Rapidement la maîtrise de Delmer Daves, ses cadrages magnifiques, son usage du cinémascope et du technicolor, font merveille. Il y a une poésie incroyable dans les chevauchées indiennes sur fonds ocres et verts, dans les mouvements de grue qui nous dévoilent l’habitat indien (les décors sont dans tout le film impressionnants), et dans les paysages moins chromatiques mais plus sereins, malgré les tueries, que chez Anthony Mann. Si les passionnés des westerns avec embuscades, raids contre les pionniers et batailles rangées entre cavalerie et indiens, seront servis, le propos, malgré le scénario, n’est pas si anti-indien qu’il n’y paraît, car le paysage lui-même est indien, et rarement Delmer Daves, un des plus grands réalisateurs de westerns des années 50 avec Mann et Boetticher, n’a aussi bien filmé les paysages naturels de l’Ouest américain.

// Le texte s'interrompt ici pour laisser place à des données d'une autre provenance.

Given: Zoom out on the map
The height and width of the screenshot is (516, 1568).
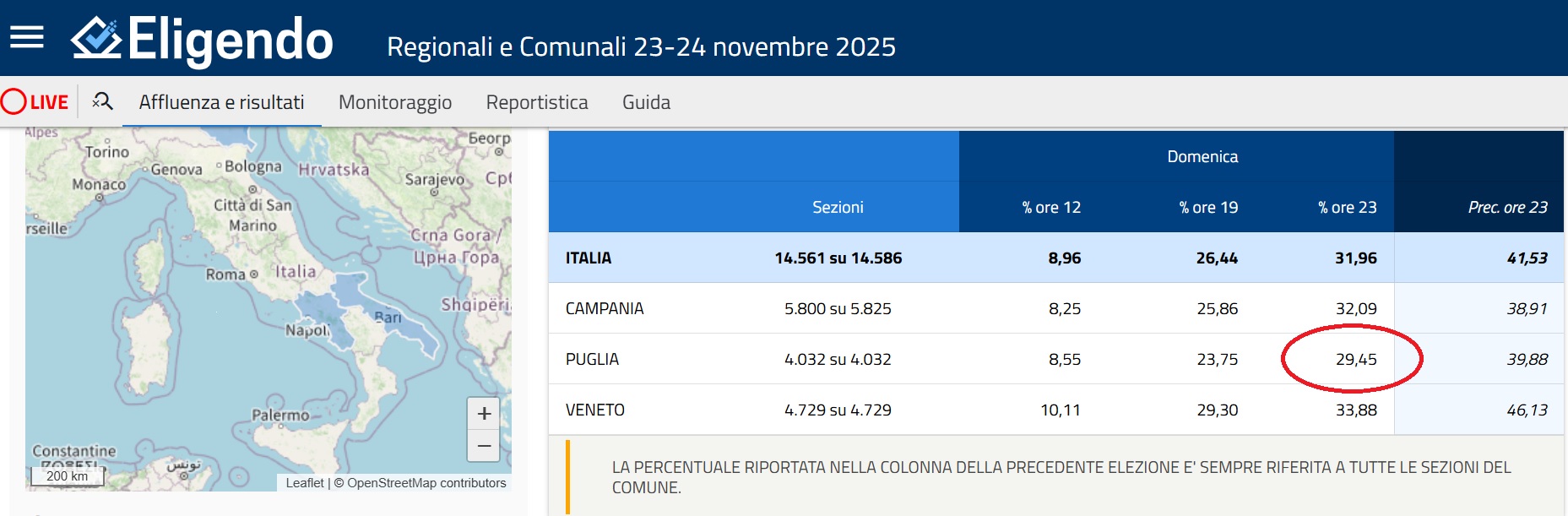Looking at the screenshot, I should 484,445.

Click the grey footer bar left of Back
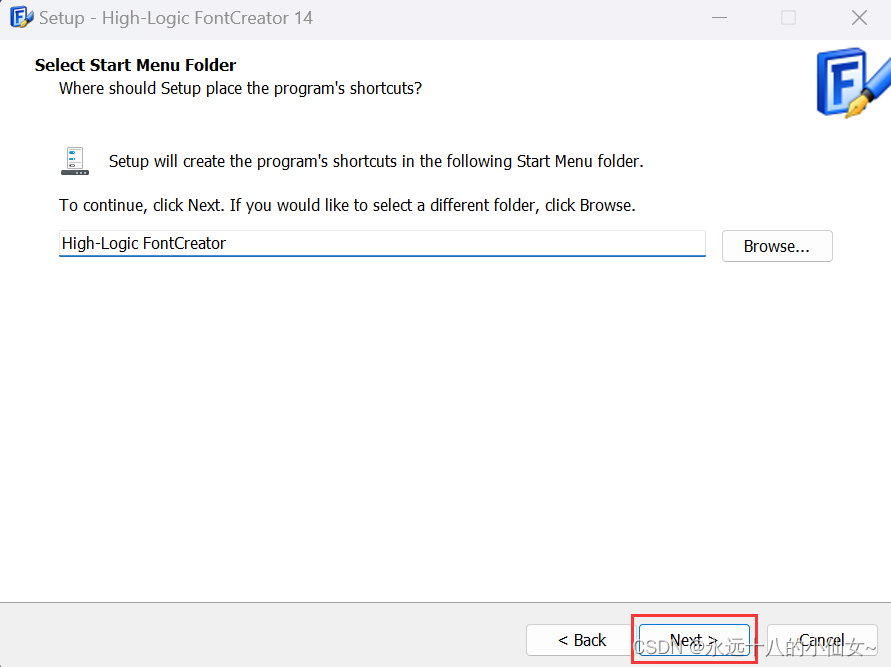pyautogui.click(x=260, y=636)
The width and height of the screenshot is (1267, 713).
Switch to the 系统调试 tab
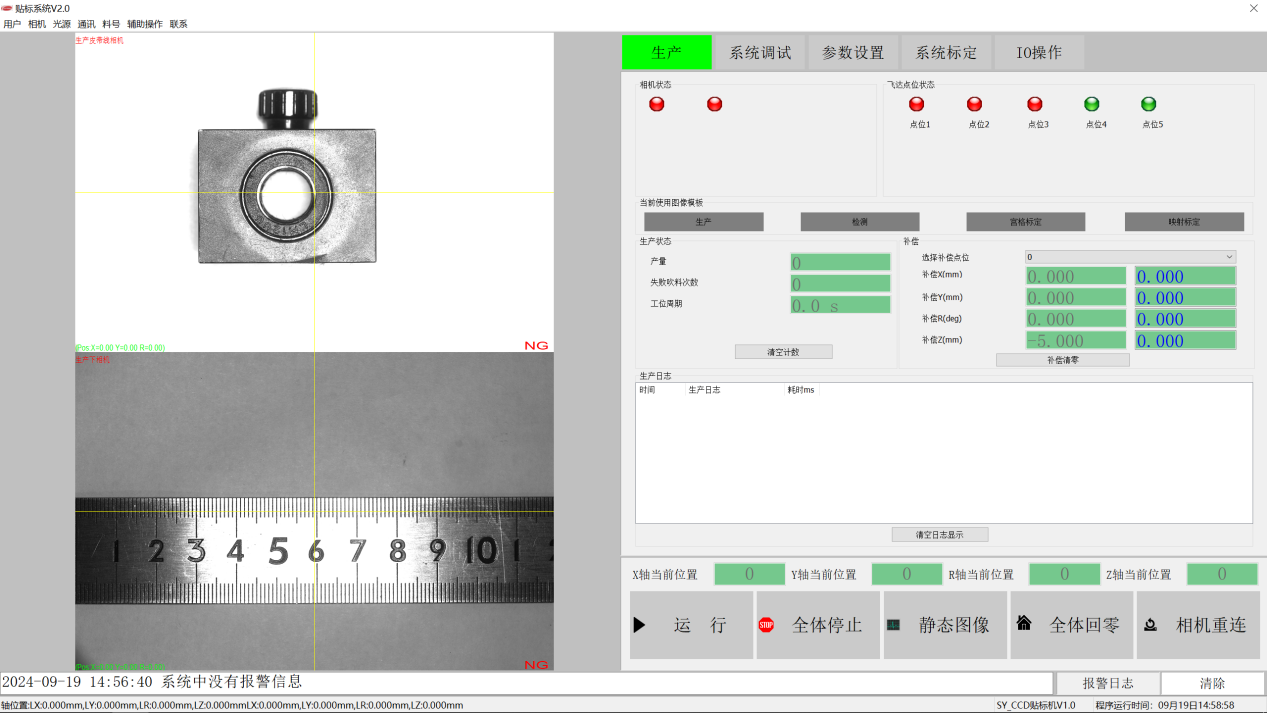point(760,53)
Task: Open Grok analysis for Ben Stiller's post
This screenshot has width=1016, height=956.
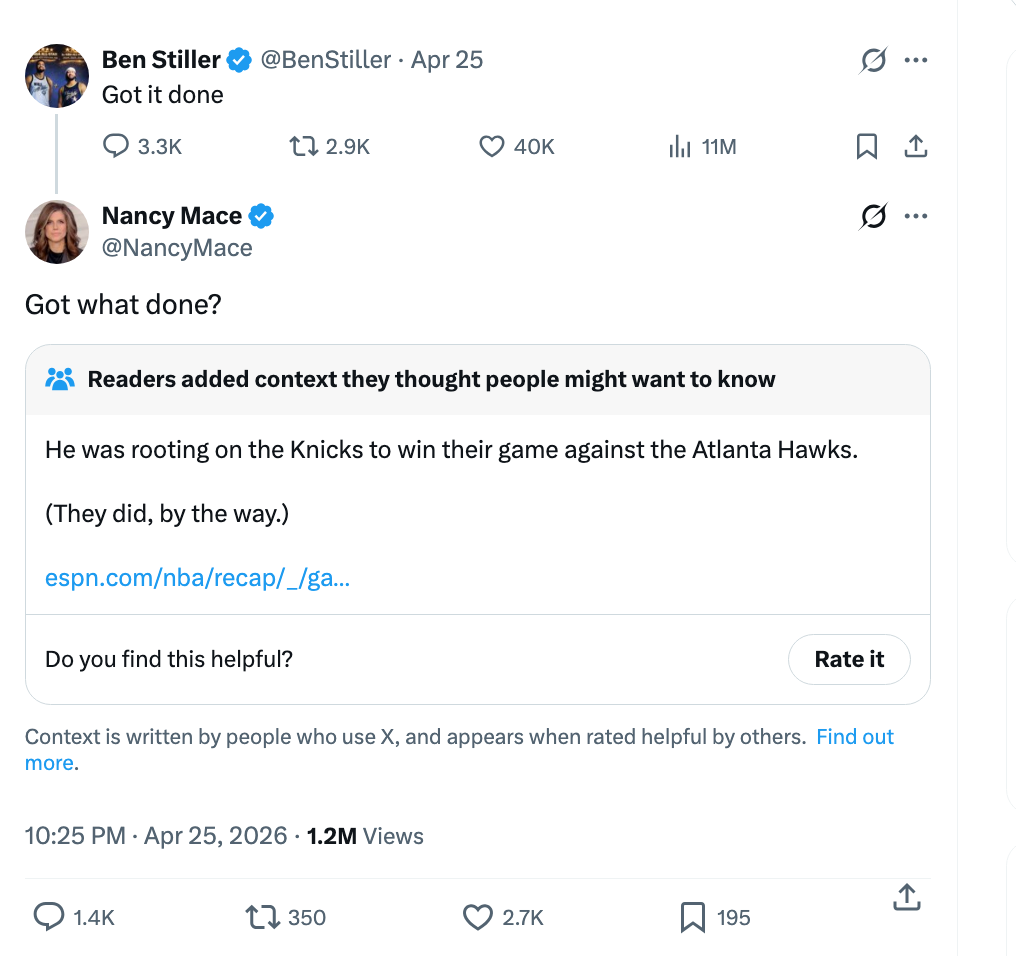Action: point(873,60)
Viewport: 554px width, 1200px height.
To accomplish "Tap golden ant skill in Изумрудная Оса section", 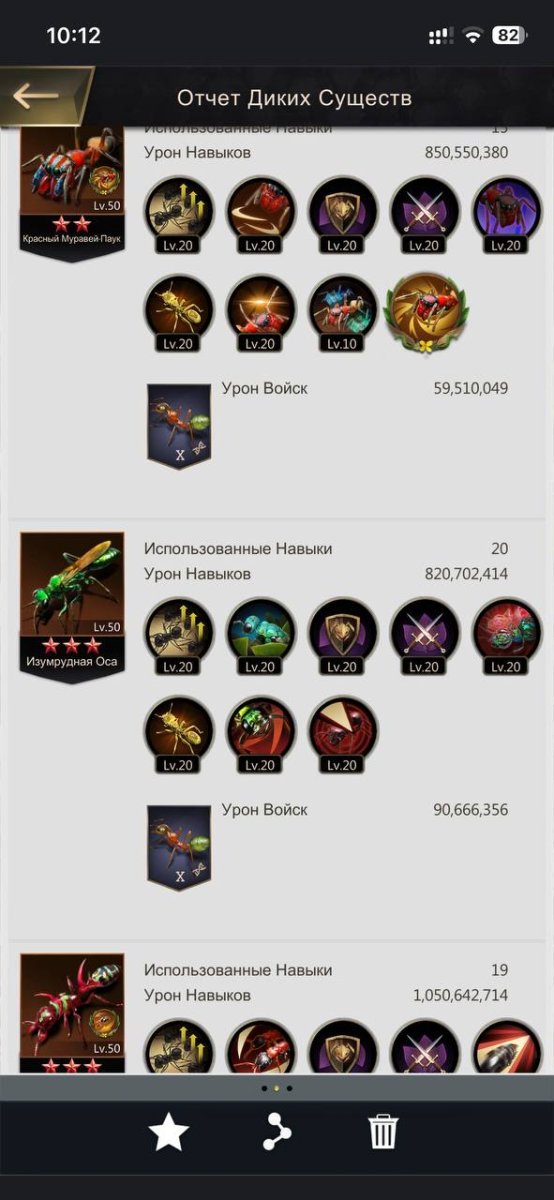I will coord(179,734).
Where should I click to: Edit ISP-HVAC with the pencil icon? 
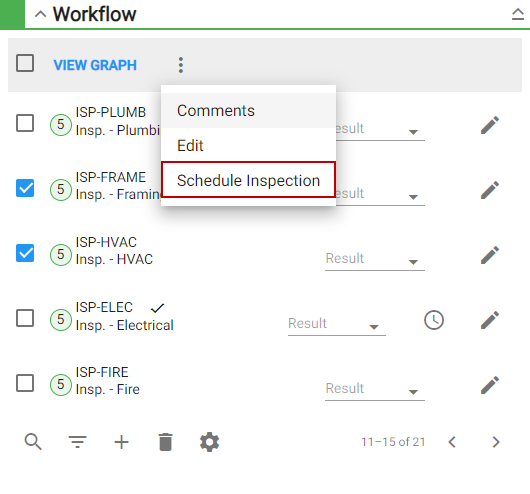click(490, 255)
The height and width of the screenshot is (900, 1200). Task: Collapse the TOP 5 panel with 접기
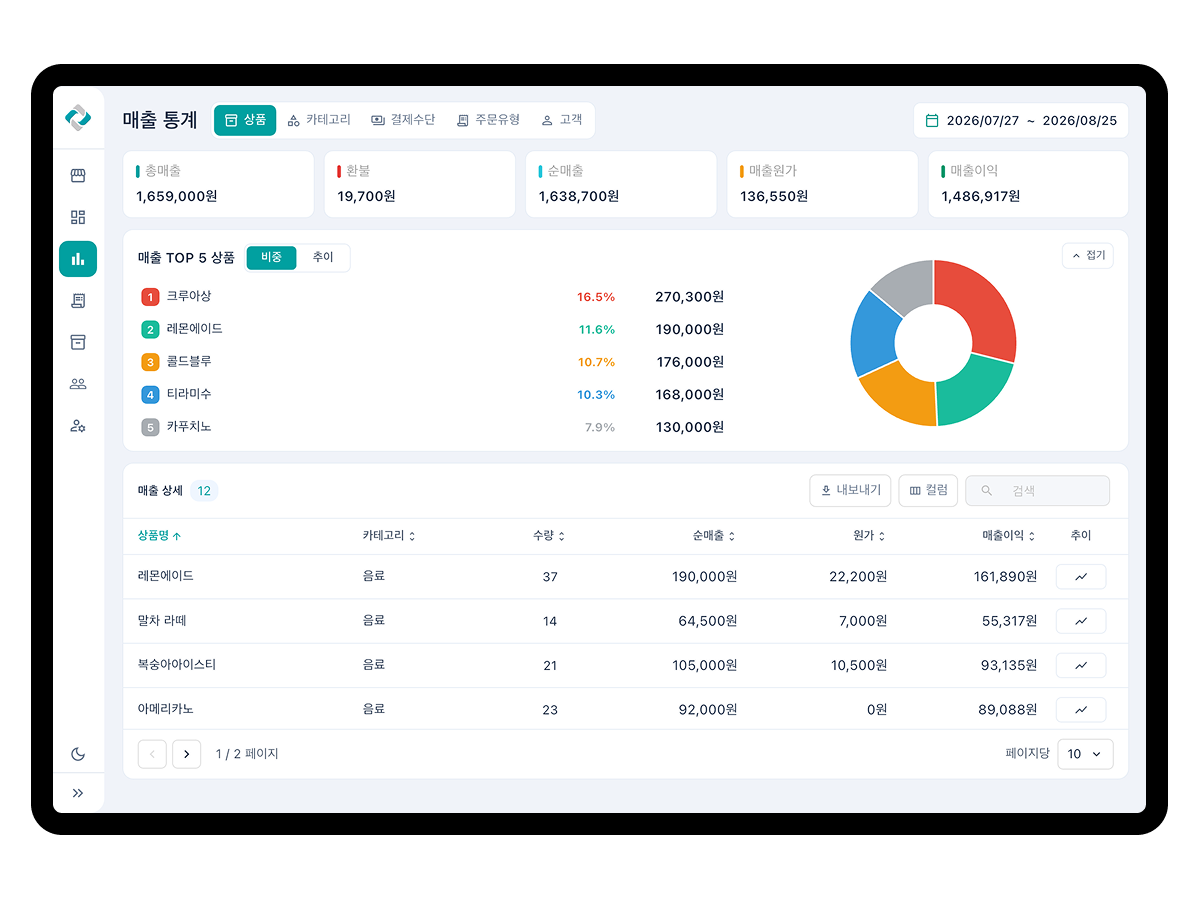pyautogui.click(x=1088, y=256)
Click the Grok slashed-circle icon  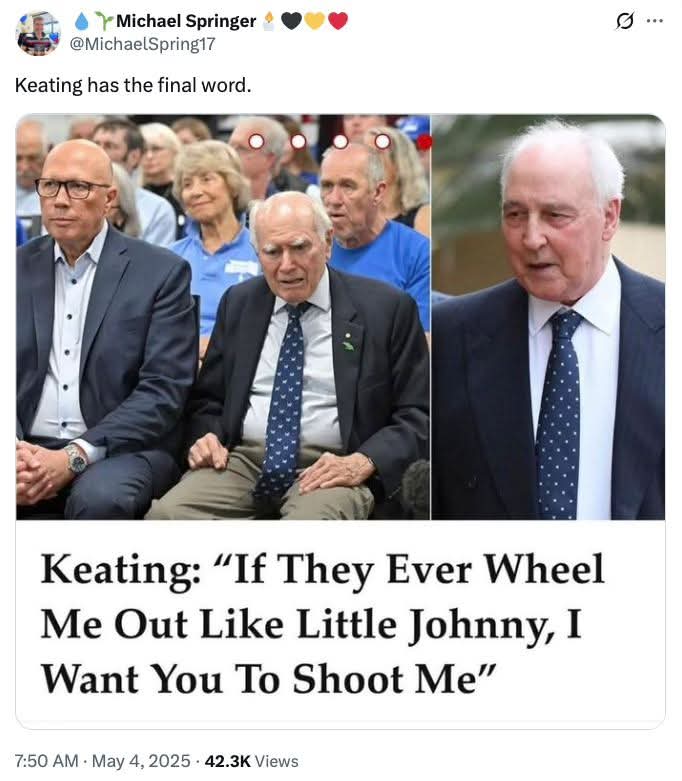pyautogui.click(x=625, y=21)
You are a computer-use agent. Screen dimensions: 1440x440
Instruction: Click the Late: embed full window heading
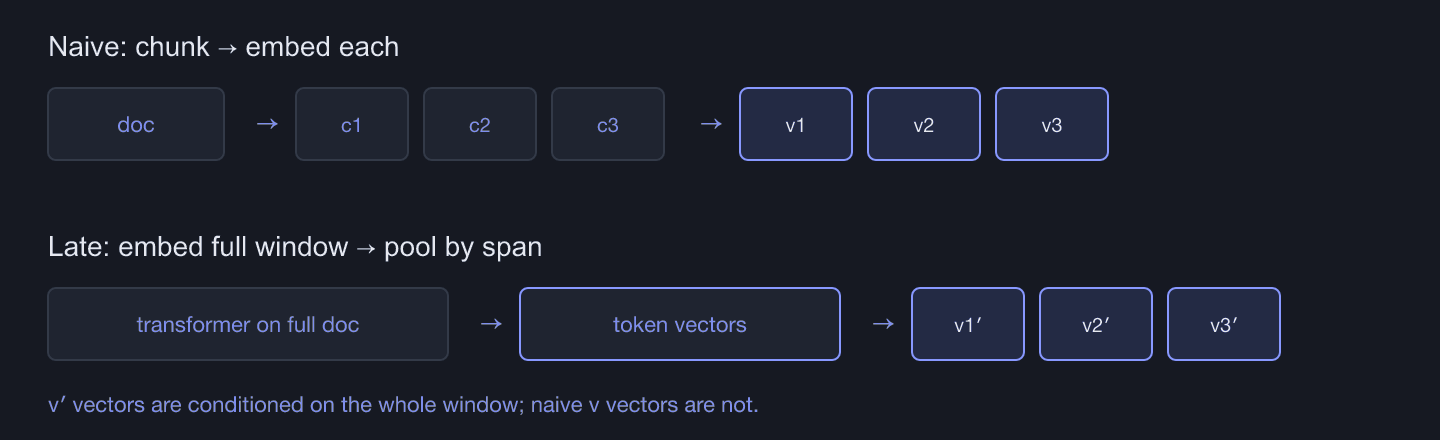coord(295,247)
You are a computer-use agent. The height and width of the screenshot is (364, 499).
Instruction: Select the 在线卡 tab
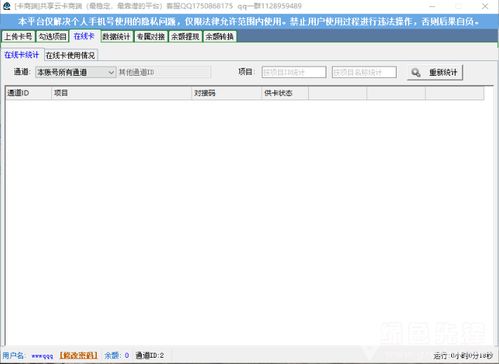click(x=84, y=36)
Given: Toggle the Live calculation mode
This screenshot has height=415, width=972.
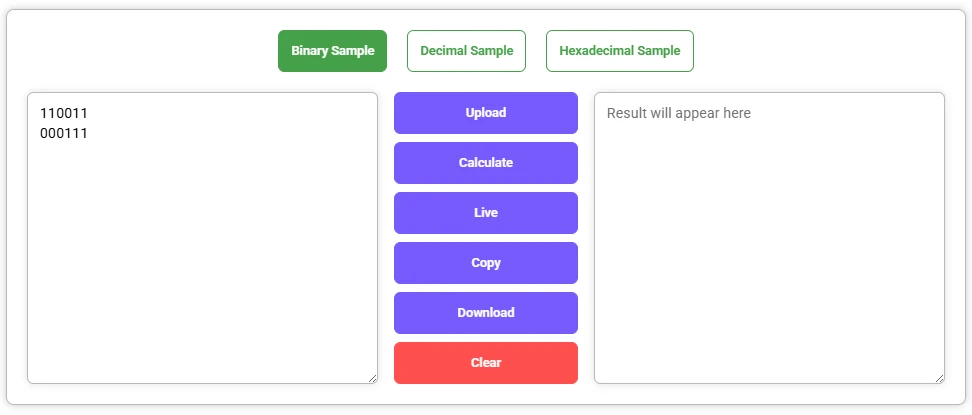Looking at the screenshot, I should (x=485, y=213).
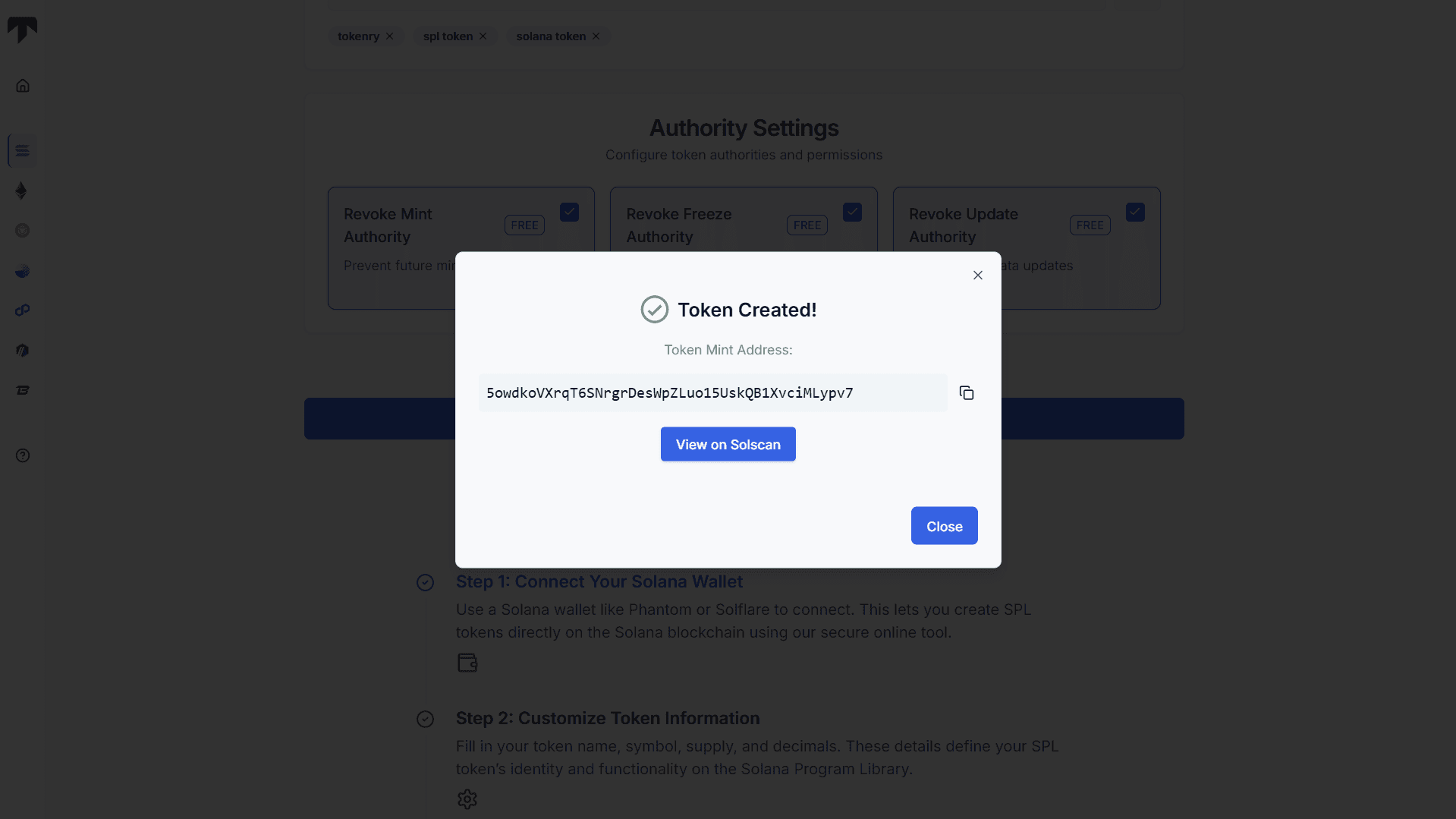Screen dimensions: 1456x819
Task: Toggle Revoke Mint Authority checkbox
Action: pyautogui.click(x=569, y=213)
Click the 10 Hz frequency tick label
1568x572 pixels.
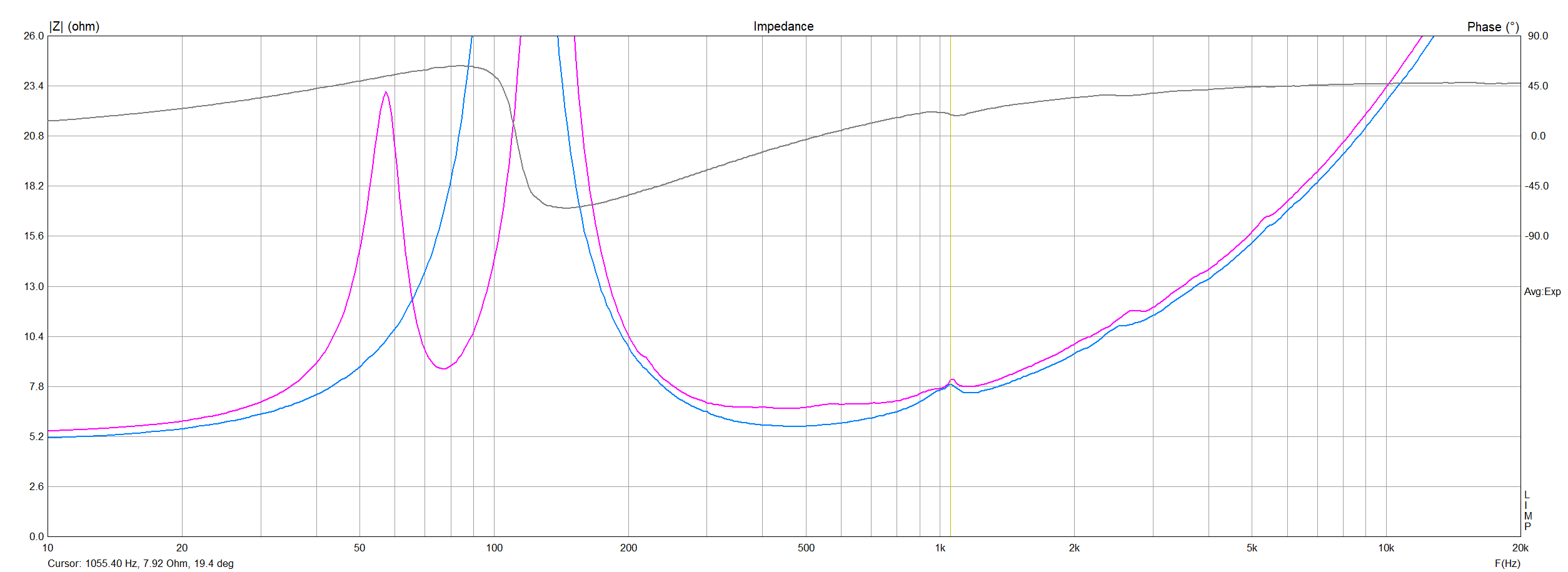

Notons que la prédominance des deux couleurs verte et ocre pourraient marquer la rencontre impossible entre deux mondes, le vert représentant la promesse d’une terre nouvelle, fertile, riche d’avenir, pour les pionniers (la diligence elle-même est verte), tandis que l’ocre, couleur du désert et des roches où se cachent les indiens, d’où ils surplombent leur territoire et mesurent l’implantation de leurs adversaires, ouvrirait sur un espace dangereux et inconnu.
Même si on peut être agacé par le personnage joué par Audrey Dalton et ennuyé par le jeu un peu fade d’Alan Ladd, la multiplicité des personnages enrichit le scénario et permet d’éviter qu’on s’arrête trop longuement sur des personnages trop stéréotypés. Delmer Daves sait aussi mettre parfois son personnage principal à l’arrière-plan, et la disposition d’ensemble attire souvent davantage l’attention du spectateur qu’une réflexion sur la motivation, les intentions et la légitimité des uns et des autres.
On regrettera cependant une dernière demi-heure moins prenante, l’espace laissant la place au récit, celui, classique, de la chasse aux indiens renégats. Et dans ce domaine, Robert Aldrich fera beaucoup mieux, dans son magnifique « Fureur Apache », en 1972 (Aldrich avait lui aussi fait jouer un rôle d’indien à Charles Bronson la même année que « L’aigle solitaire », en 1954, dans « Bronco Apache »).